Although mHealth is quickly growing in the U.S. and across much of Europe, Asia, Africa and even Australia, there’s been one glaring mHealth laggard here in North America, and that’s Canada.
But that may finally be changing, according to a new report from the Financial Post.
“Historically, medicine is about the laying on of hands,” Will Falk, managing partner of the health industries practice at PwC Canada, is quoted in the piece. “When you talk to your lawyer, accountant or travel agent, you don’t make a distinction between talking to them on the phone or meeting with them in person. For the value that these professions add, we don’t have the expectation that you have to be face to face, but health care has traditionally been treated differently.”
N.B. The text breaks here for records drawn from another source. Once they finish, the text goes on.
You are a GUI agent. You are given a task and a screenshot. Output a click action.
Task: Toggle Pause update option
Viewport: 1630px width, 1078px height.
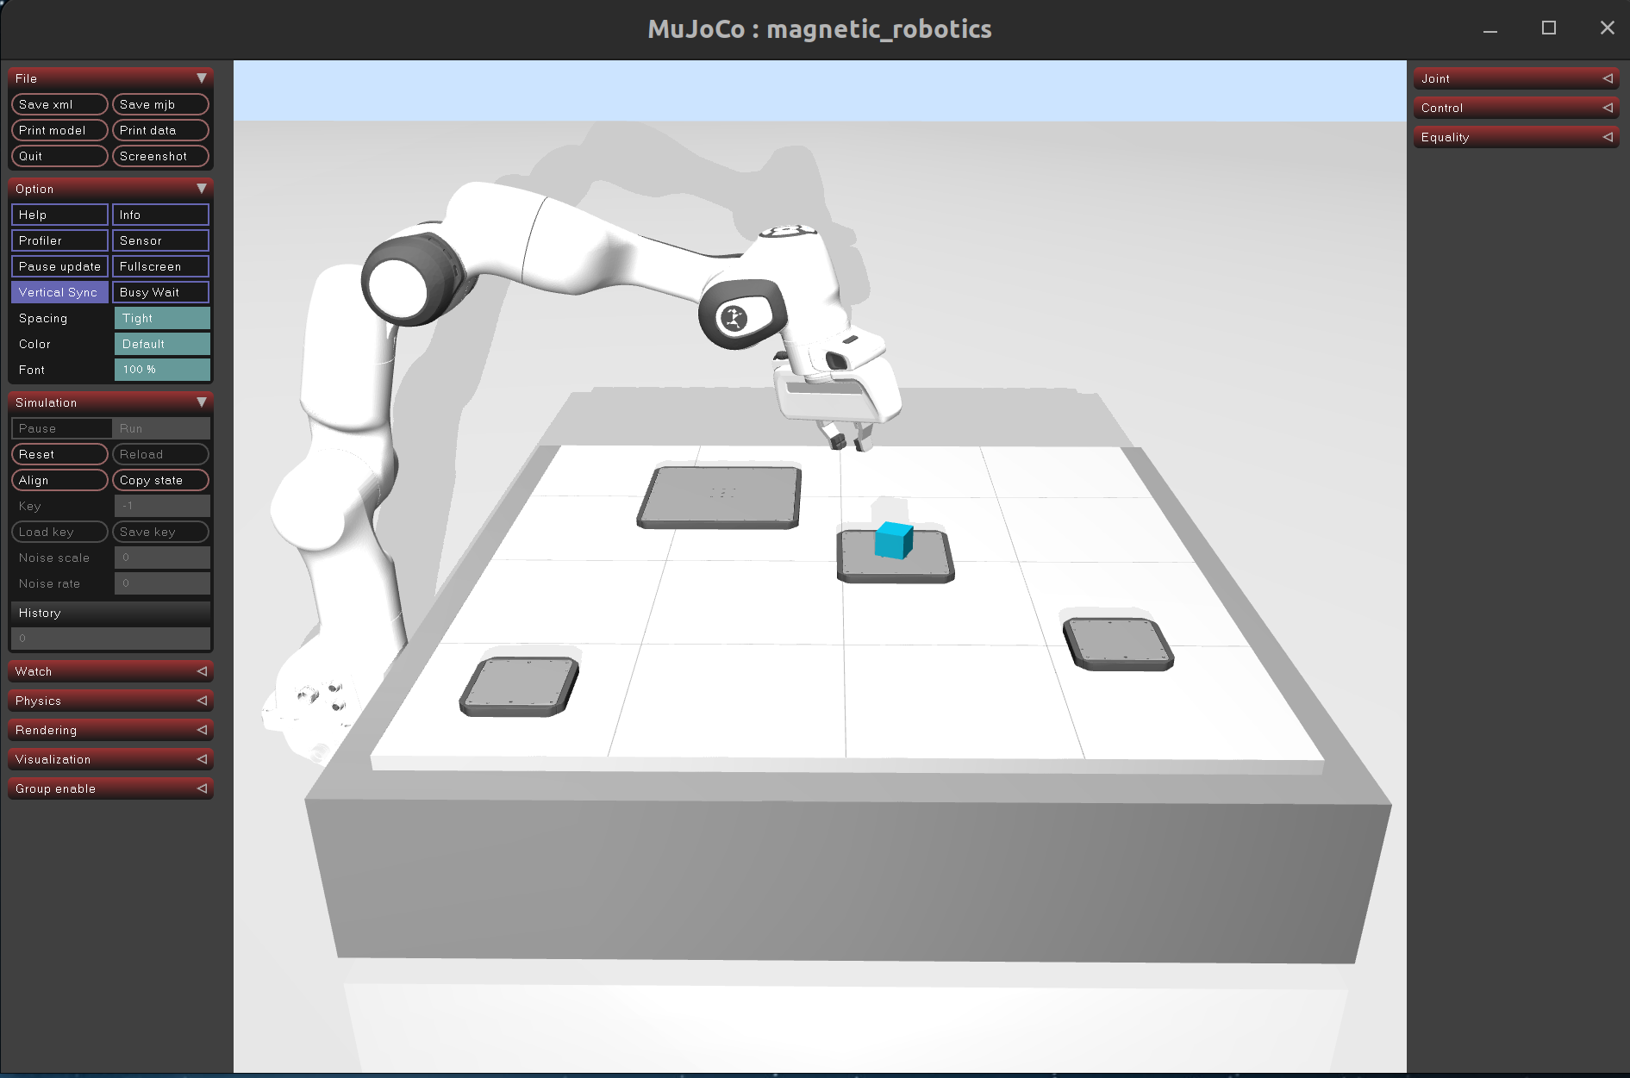coord(59,266)
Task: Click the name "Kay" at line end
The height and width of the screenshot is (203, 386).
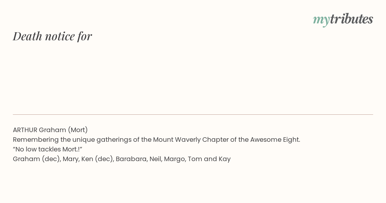Action: 225,159
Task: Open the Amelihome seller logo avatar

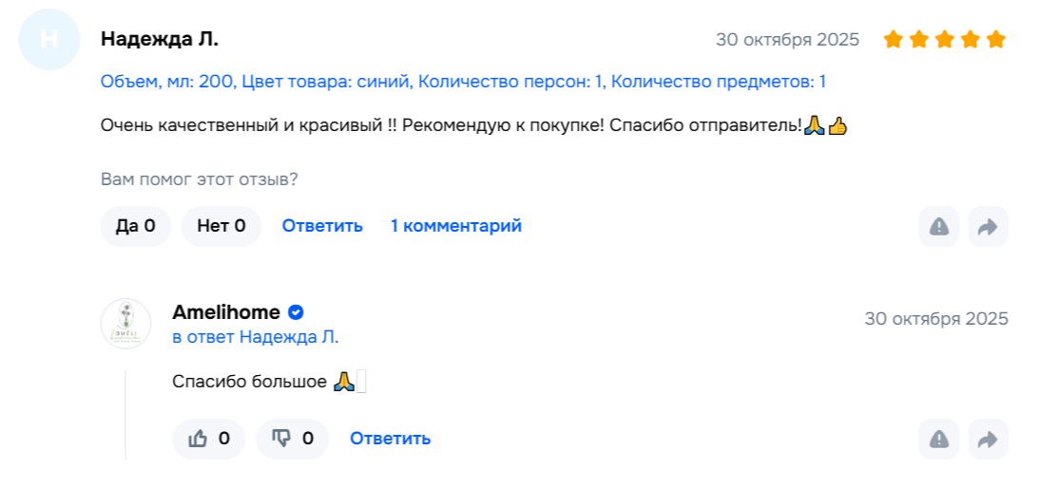Action: [x=125, y=324]
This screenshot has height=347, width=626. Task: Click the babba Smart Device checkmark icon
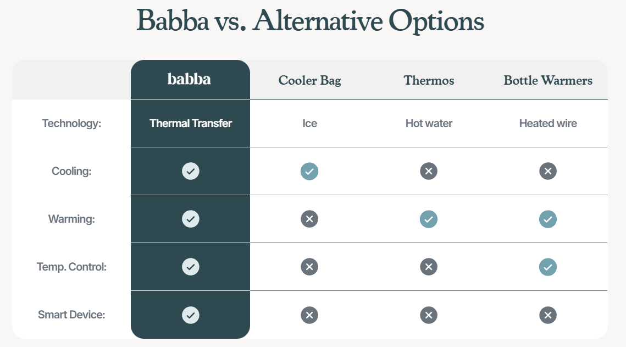tap(190, 315)
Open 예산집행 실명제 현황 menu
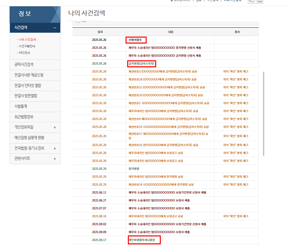Screen dimensions: 286x245 29,138
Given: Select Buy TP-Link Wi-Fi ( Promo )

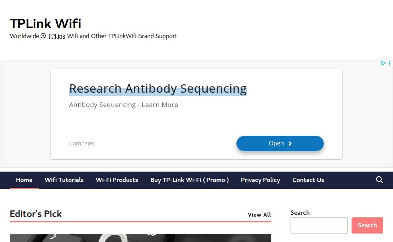Looking at the screenshot, I should (x=190, y=180).
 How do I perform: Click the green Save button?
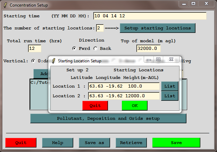pyautogui.click(x=176, y=143)
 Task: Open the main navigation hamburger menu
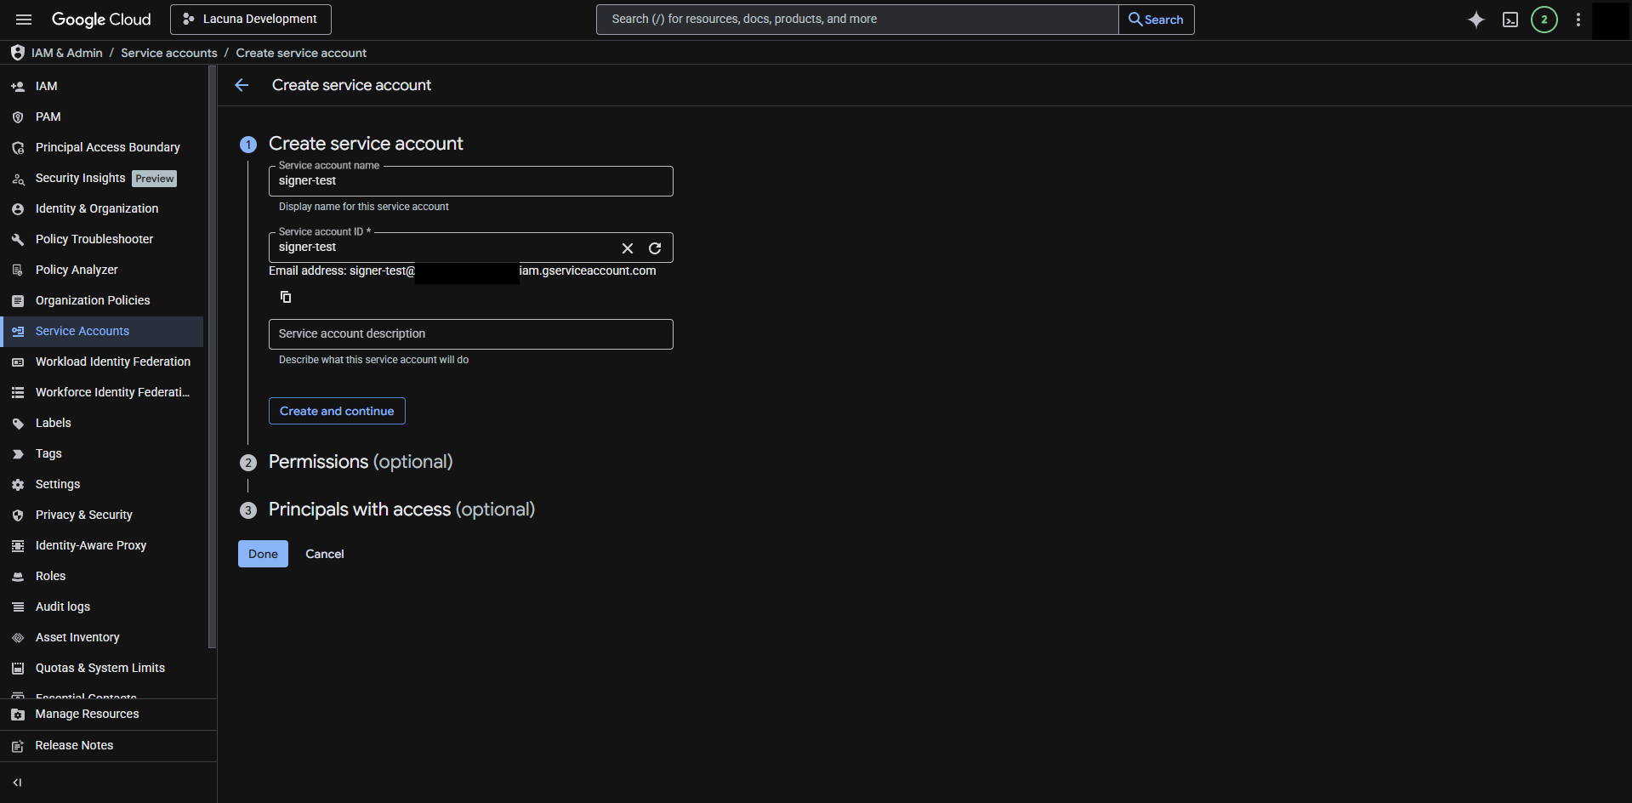24,20
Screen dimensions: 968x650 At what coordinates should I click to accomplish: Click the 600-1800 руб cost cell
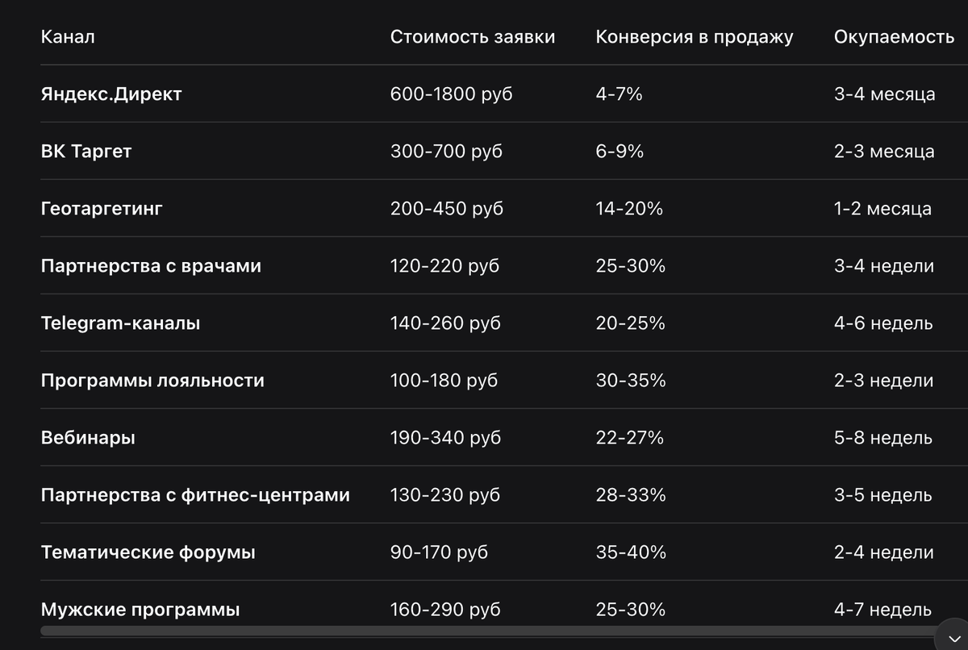(450, 94)
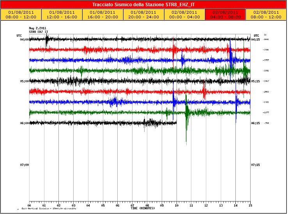Open the 02/08/2011 00:00 - 04:00 tab
The height and width of the screenshot is (214, 288).
tap(184, 14)
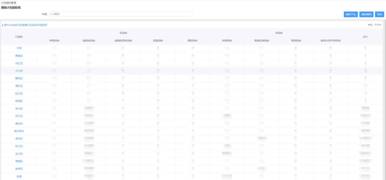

Sources speaking with the publication explain that there are “business implications” to the longstanding perception that medical care requires physical presence. Only now has mHealth finally shaken up the status quo. And as 2014 rolls along, insurers are even beginning to consider reimbursement for services delivered remotely, via telemedicine and mobile technology.
And the rate of mHealth adoption in Canada will likely gain speed, but only as doctors get more aggressive in their adoption.
“Doctors tend to be quite conservative in terms of making changes, and rightly so, because there’s a lot at risk,” adds Ben Wilson, director of Mobile Health at Intel. “But this is a case where the culture of caution and taking your time to adopt new technologies has created a barrier to accessing the benefits of mobility. This can be an issue, particularly with older practitioners who may not use smart phones and tablets as widely as their younger colleagues.”